I've got a matrix with 276 column samples and 215000 rows. The values range from zero to some non negative value.
I will use mtcars as simplified example
I need to filter out the rows where less than 50% (could be any percentage) of samples don't reach certain value, for example 1.
Example Matrix:
Tmtcars <- t(mtcars[1:5,c(2, 8:11)])
I need to select rows where at least 50% of cells are equal or greater than 1.
Only the row “vs = c(0,0,1,1,0)” does not met this condition.
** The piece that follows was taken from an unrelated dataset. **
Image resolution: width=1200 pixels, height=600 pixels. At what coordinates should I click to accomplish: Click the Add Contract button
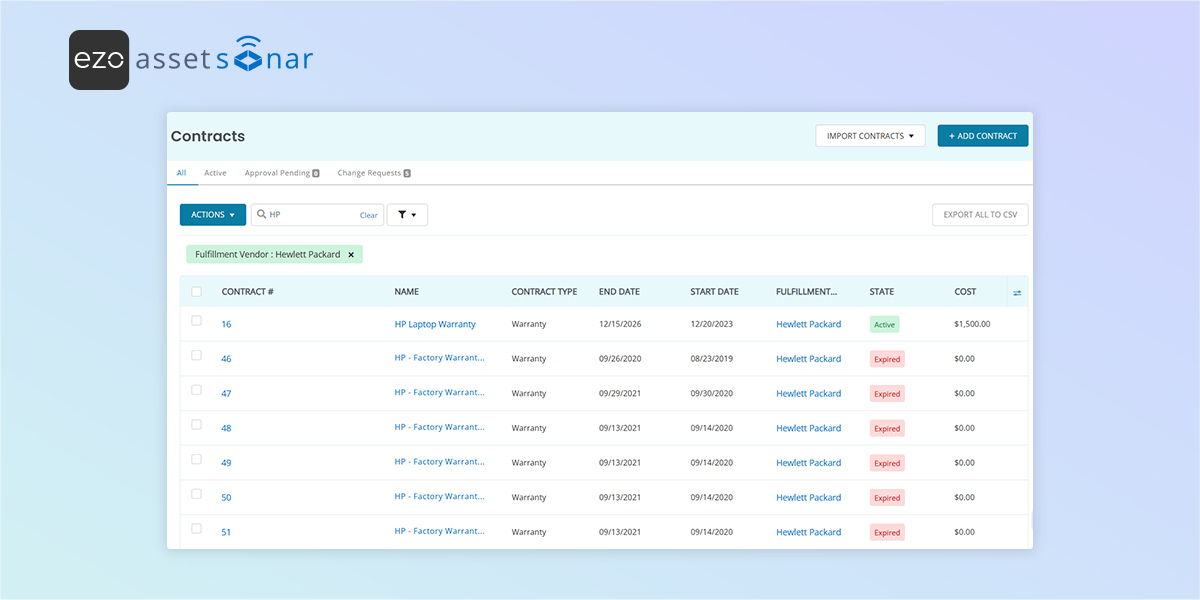pyautogui.click(x=982, y=136)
As only 2 cells (40%) are 1 or larger.
The row “am = c(1,1,1,0,0)” should be selected as 3 cells (60%) are equal or larger than 1.
If i run the rowMeans function
Filtered <- Tmtcars[(rowMeans(Tmtcars) >= 1 ) >=0.5, ]
the row "am" is not selected.
The selection criteria has to be whether 50% of cells meet a criteria, nothing to do with average.
Thanks!
You can use rowSums()
:
set.seed(1)
sample1 <- c(sample(1:10, 5))
sample2 <- c(sample(1:10, 5))
sample3 <- c(sample(1:10, 5))
sample4 <- c(sample(1:10, 5))
sample5 <- c(sample(1:10, 5))
df <- data.frame(sample1, sample2, sample3, sample4, sample5)
df2 <- df[rowSums(df > 2) > (ncol(df)/2),]
You can obviously play with the values. The first 2
is the value to compare with, the second 2
is looking for the rows where the comparison match is more than 50%.